→ **Description of the task**:
Nothing outside the range below should be printed. Output exactly the lines from the line with "You are a computer-use" to the line with "Viewport: 1311px width, 922px height.", both included.

→ **Given information**:
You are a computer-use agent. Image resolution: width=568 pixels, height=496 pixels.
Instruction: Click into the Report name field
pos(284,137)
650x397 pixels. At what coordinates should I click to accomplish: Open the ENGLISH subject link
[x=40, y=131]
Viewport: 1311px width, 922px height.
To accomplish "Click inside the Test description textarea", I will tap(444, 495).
==
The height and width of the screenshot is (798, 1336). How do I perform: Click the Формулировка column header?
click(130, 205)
--
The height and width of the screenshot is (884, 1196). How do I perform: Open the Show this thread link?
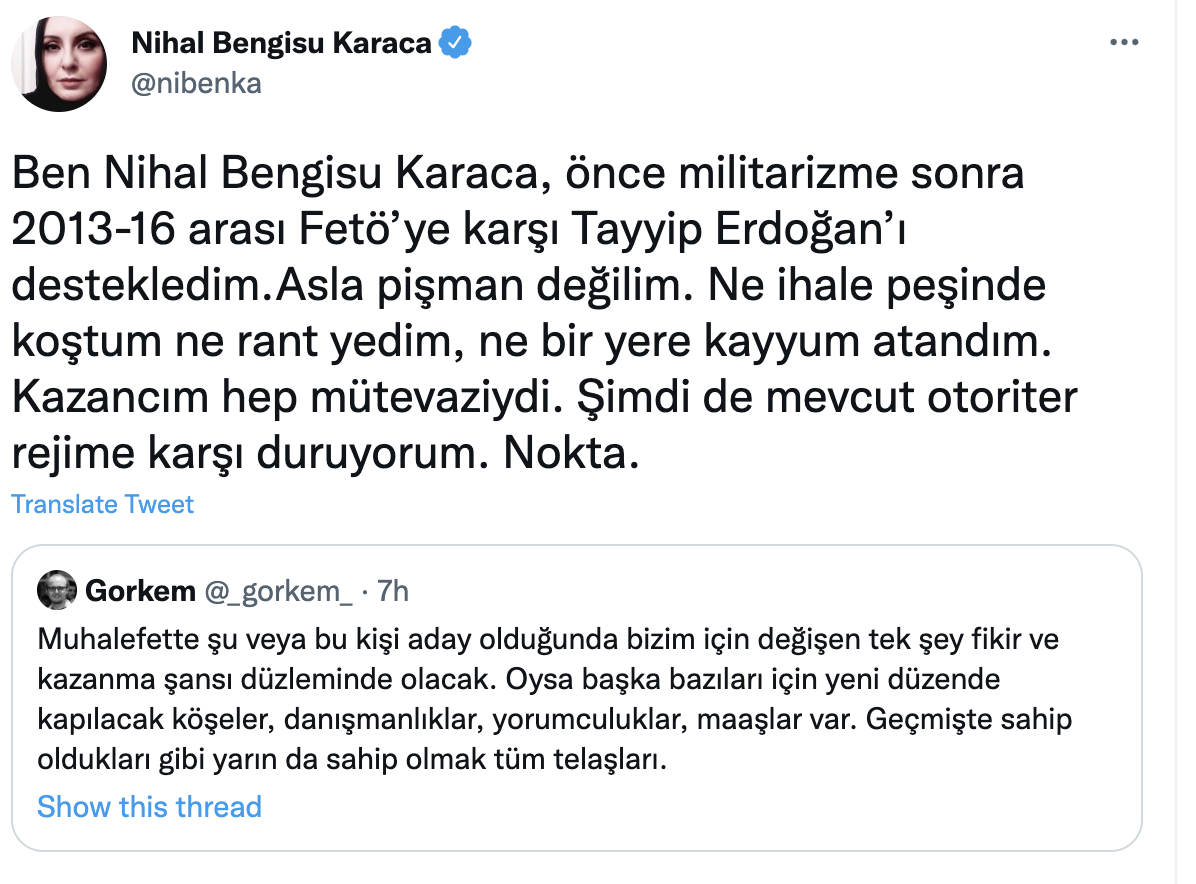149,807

→ **Exercise output**:
You are a computer-use agent. Image resolution: width=568 pixels, height=496 pixels.
Instruction: Click into the Report name field
pos(284,137)
650x397 pixels. At what coordinates should I click to accomplish: Open the ENGLISH subject link
[x=40, y=131]
Viewport: 1311px width, 922px height.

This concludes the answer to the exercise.